5. This sounds basic, but be on time for an interview. There is no excuse for being late. It screams indifference and a lack of commitment. Prepare in advance and make sure you know where you’re going and what entrance you’re going in. I recommend arriving early and walking into the interview 8-12 minutes early so you can relax and compose your thoughts before the interview. Also, bring a copy of your resume in case the interviewer doesn’t have a copy on hand.

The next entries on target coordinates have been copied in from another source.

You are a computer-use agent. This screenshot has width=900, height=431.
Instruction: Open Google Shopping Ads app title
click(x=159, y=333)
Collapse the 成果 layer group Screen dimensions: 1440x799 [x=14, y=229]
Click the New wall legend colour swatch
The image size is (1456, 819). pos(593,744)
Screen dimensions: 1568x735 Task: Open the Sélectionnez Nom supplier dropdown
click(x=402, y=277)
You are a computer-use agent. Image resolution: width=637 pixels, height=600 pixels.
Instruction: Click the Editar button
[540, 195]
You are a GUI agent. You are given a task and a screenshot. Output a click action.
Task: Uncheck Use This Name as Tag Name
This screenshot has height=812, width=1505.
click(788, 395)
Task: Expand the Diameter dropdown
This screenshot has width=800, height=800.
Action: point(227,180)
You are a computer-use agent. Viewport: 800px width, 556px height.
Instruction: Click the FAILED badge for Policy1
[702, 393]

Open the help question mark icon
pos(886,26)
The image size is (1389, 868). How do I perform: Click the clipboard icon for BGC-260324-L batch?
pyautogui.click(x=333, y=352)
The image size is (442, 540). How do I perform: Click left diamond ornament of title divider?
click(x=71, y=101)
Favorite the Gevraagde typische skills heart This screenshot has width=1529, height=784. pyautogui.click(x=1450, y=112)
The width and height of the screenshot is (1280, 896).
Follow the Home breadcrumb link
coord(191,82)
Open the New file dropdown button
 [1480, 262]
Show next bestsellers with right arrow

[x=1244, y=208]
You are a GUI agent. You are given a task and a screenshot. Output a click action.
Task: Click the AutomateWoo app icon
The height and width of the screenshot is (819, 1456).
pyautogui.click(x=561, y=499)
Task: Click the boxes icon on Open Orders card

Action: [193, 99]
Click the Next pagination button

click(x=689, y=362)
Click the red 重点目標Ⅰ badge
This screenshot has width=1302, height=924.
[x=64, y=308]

6. Be prepared to answer common interview questions that typically trip people up. First, “Tell me about yourself.” In my experience, a large percentage of job candidates hurt themselves because they don’t know how to respond to this simple request. This question is your opportunity to make a sales pitch about who you are and why you’re the best candidate for the job. From the moment you walk through the door the hiring manager has started to judge whether you’re a fit or not. It doesn’t take long before they’re thinking one of two things; one, I like this candidate or two, let’s get through this as quickly as possible so we can move on. The tell me about yourself question is a great opportunity to make a good first impression. Your response should be about 60-90 seconds and include relevant background information about your past experience, why you’re interested in the job, and how you can help the company achieve its goals and objectives.
7. Second, “Why are you interested in working here?” Clearly you want a job and to be paid, but this is a chance for you to shine and differentiate yourself from other candidates. I advise the people I work with to do their research on the company and if possible, the manager they’ll be interviewing with. Most managers and companies are proud of who they are and where they work. Be prepared to speak about that company, what they do and why you want to be a part of the company. Most companies have a website, and many have Instagram and Twitter feeds. Use these outlets to educate yourself and understand their business. Doing your homework like this will help you know why you want to work for the company.
8. Last, “Where do you see yourself in five years?” Five years is a long time in work years now. The average job tenure is 4.6 years and millennials are even less, at just under 3 years (Department of Labor 2018). Company’s spend a lot of money investing in new employees and want to know that they’re going to get a return on their investment (ROI). They want to see a commitment and have confidence that you’re not going to jump ship before they’ve achieved that ROI.
9. Ask questions. Most interviews will end with an opportunity for you to ask questions. Take advantage of this. An interview is a two-way street. You’re being interviewed to see if you’re a fit and you’re also interviewing the company to determine if the company is a fit for your wants and needs. If you don’t ask questions it’s often interpreted that you don’t care or aren’t interested. Good questions to ask are, “What are the next steps in the hiring process?” And, “How do you measure success for this position?”
There are no guarantees when looking for a job. These nine tips are proven to help you survive the seven seconds recruiters spend looking at your resume while putting you in a prime position to maximize an interview and land the job.